> [What you will do]: Retype, word for word, each line between the lines holding "This screenshot has width=1873, height=866." and "Task: Add a new sprite with the cat button", inclusive, and leave the rest of the data alone.

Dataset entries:
=====
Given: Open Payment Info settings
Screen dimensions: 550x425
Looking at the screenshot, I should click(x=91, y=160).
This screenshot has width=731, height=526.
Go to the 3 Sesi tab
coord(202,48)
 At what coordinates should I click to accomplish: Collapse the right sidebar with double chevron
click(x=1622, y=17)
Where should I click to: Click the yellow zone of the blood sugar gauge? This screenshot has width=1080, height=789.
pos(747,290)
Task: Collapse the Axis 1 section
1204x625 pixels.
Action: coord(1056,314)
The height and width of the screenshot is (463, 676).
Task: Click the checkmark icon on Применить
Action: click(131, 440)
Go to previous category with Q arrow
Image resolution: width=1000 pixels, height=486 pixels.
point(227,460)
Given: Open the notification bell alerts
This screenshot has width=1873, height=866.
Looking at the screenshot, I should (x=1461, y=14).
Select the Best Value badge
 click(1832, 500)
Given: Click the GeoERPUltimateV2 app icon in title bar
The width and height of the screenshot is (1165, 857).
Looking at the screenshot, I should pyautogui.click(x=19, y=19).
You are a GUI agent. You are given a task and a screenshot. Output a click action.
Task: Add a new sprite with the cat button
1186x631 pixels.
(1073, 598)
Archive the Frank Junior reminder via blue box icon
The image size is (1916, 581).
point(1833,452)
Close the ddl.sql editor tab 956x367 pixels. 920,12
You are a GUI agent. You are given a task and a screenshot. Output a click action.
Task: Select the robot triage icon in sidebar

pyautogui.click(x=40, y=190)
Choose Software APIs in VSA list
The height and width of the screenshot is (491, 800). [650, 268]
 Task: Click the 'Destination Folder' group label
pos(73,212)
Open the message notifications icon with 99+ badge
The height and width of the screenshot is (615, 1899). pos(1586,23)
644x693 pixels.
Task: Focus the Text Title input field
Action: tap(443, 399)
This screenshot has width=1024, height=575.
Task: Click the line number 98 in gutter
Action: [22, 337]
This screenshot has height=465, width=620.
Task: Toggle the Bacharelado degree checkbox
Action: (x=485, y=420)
=====
> [Output of the exercise]:
This screenshot has width=1873, height=866.
Looking at the screenshot, I should (x=1461, y=14).
Select the Best Value badge
 click(1832, 500)
Given: Click the GeoERPUltimateV2 app icon in title bar
The width and height of the screenshot is (1165, 857).
Looking at the screenshot, I should pyautogui.click(x=19, y=19).
You are a GUI agent. You are given a task and a screenshot. Output a click action.
Task: Add a new sprite with the cat button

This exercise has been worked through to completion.